İstanbul’da yaşayan Ukraynalılar ve Rus savaş karşıtları tarafından oluşturulan “İstanbul Protest” isimli oluşum, Rus Ordusunun Ukrayna’ya yönelik işgal saldırısının birinci yıldönümünde, 24 Şubat 2023 tarihinde bir resim sergisi ve bağış kampanyası düzenledi. “İstanbul Protest”in etkinlikle ile ilgili açıklamasını ve etkinliğin katılımcılarından iki savaş karşıtının demeçlerini aktarıyoruz:
“24 Şubat 2023 Rusya’nın tüm cephelerden Ukrayna’ya yönelik başlattığı işgal saldırısının birinci yıldönümü.

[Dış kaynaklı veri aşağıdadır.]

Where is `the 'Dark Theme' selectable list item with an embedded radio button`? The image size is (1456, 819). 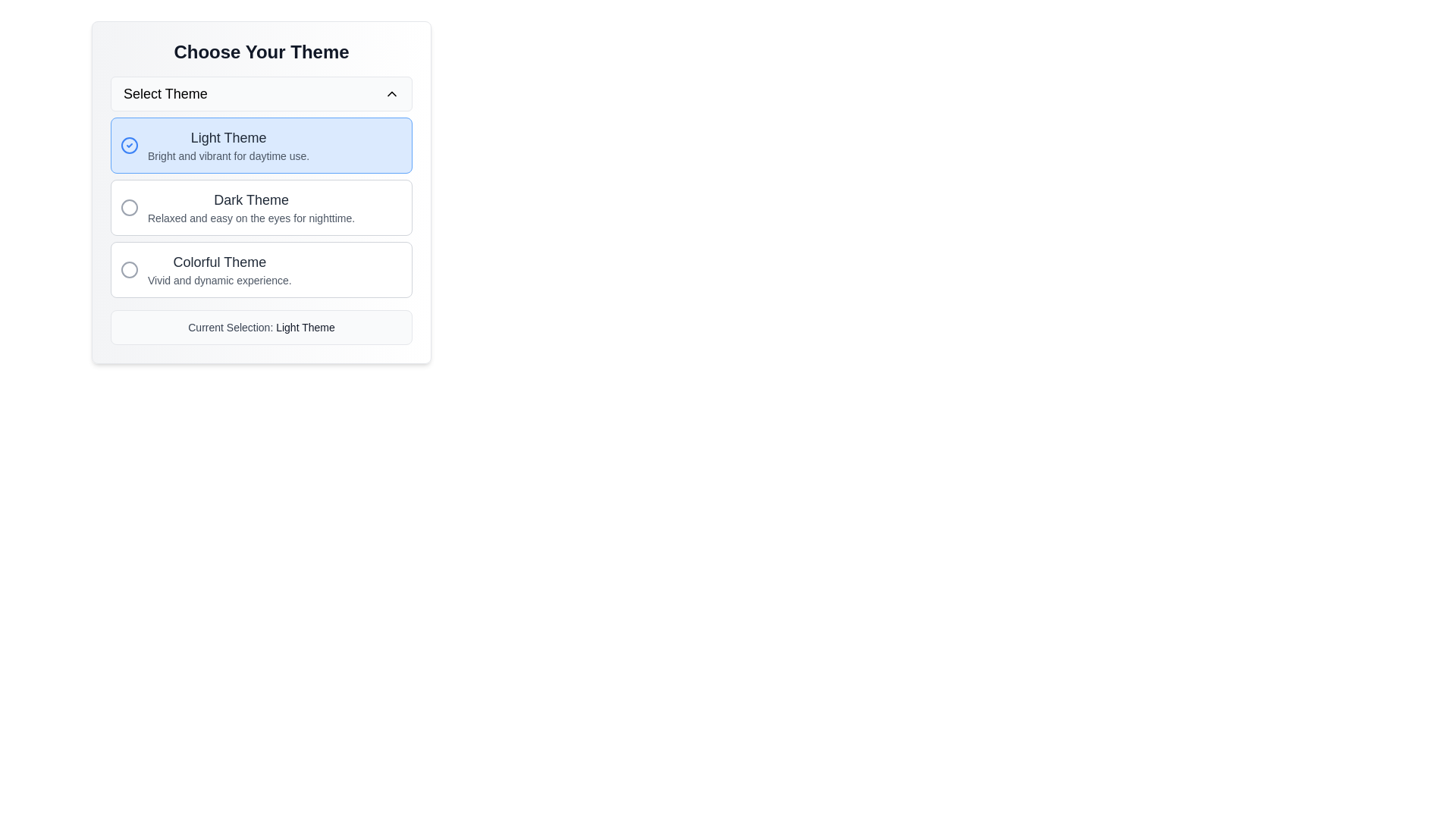
the 'Dark Theme' selectable list item with an embedded radio button is located at coordinates (262, 207).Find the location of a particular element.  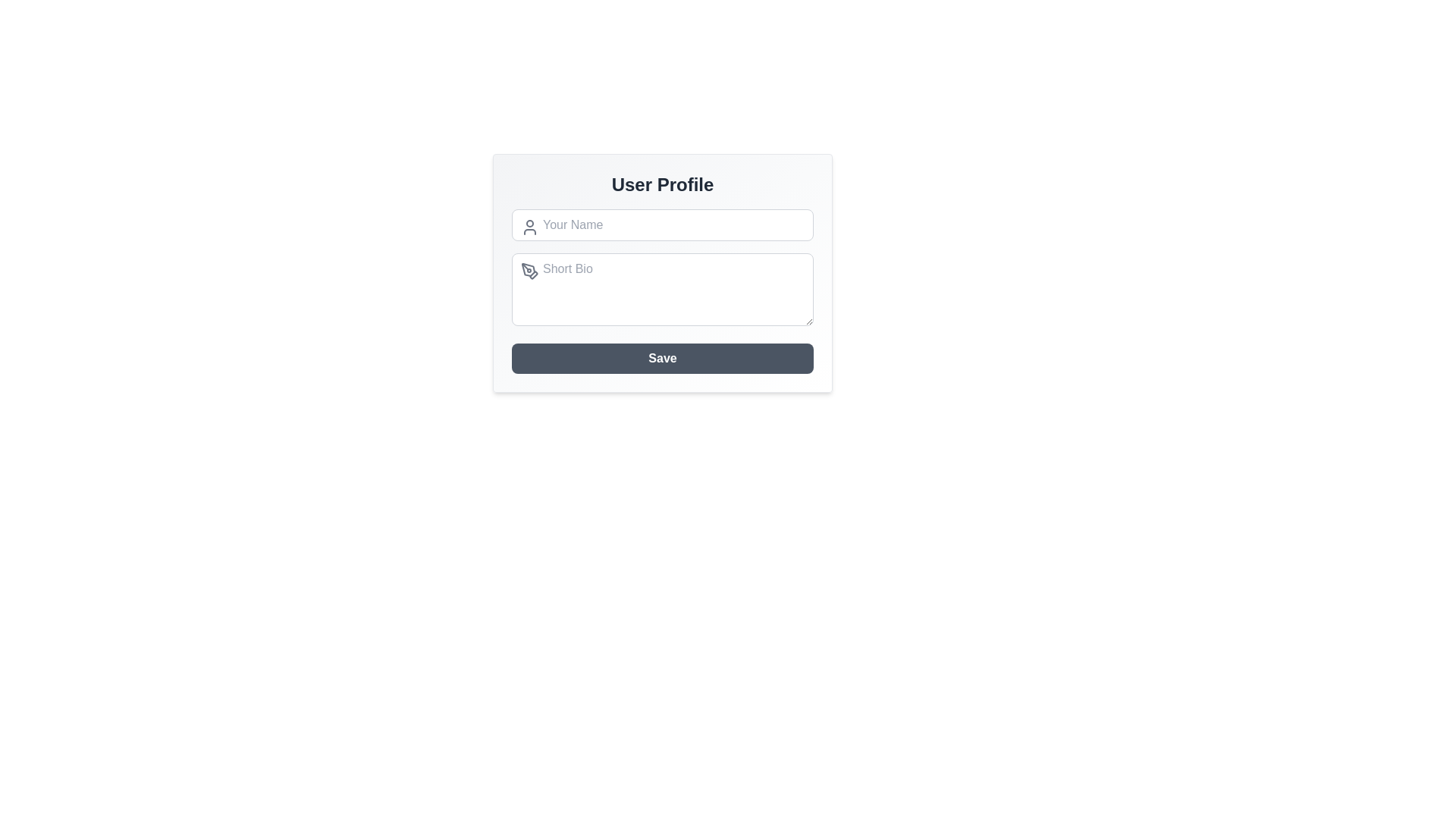

the submission button located at the bottom of the 'User Profile' section, directly below the 'Short Bio' input area is located at coordinates (662, 359).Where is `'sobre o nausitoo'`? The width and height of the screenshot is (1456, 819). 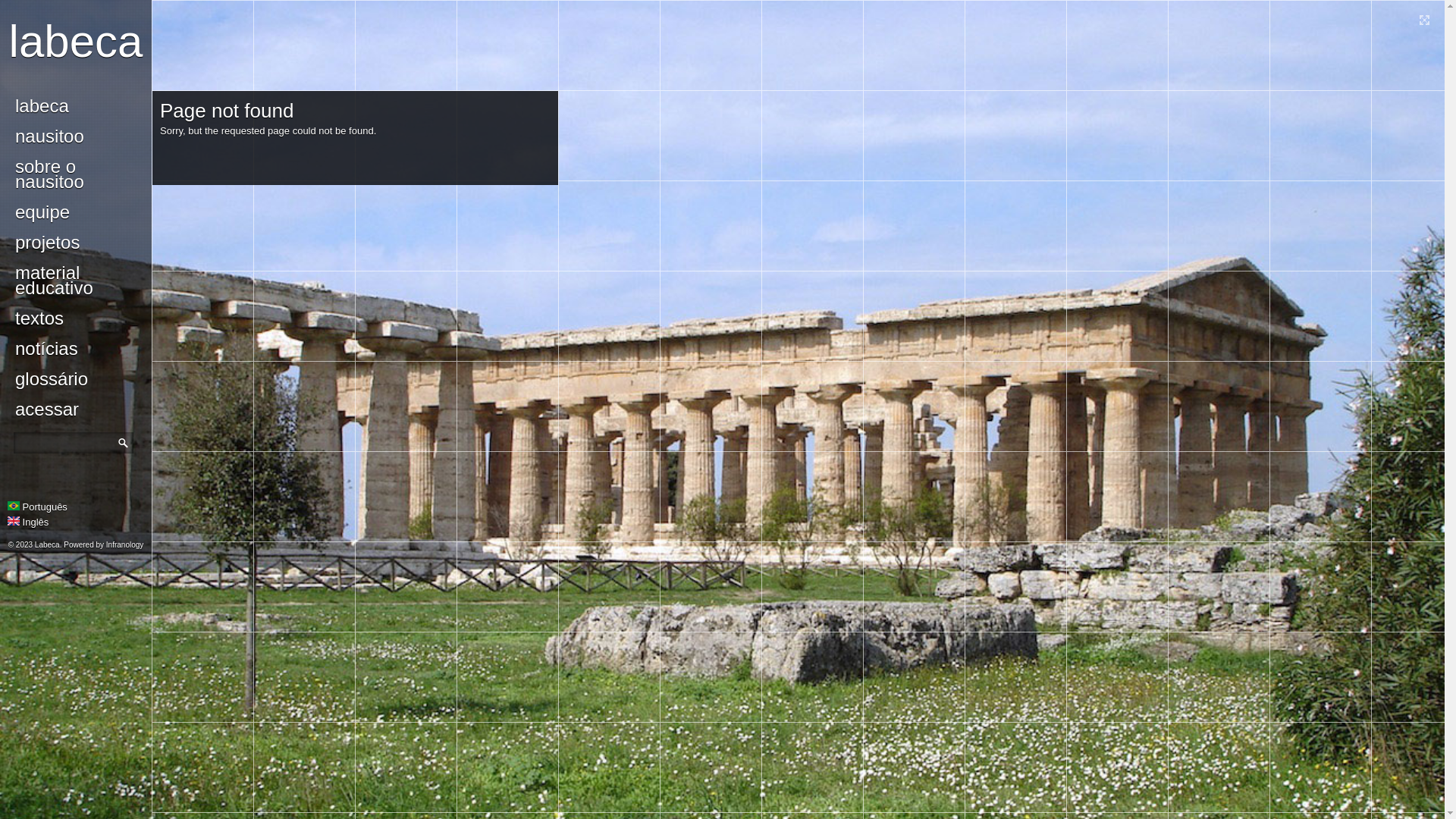 'sobre o nausitoo' is located at coordinates (75, 174).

Bu karanlık günde, Ukrayna ve onun kaçınılmaz zafer ile elde edeceği aydınlık, bağımsız geleceği için çalışmaya ve bu vizyonu paylaşmaya devam ediyoruz.
10 gün boyunca düzenlediğimiz açık ustalık dersinde, Ukrayna, Türkiye, Rusya, Kazakistan, Gürcistan, İran, Polonya, Litvanya, İtalya, Almanya ve ABD’den 70’den fazla insan, ortak bir barış hayaline bağlı olarak birlikte çalıştı.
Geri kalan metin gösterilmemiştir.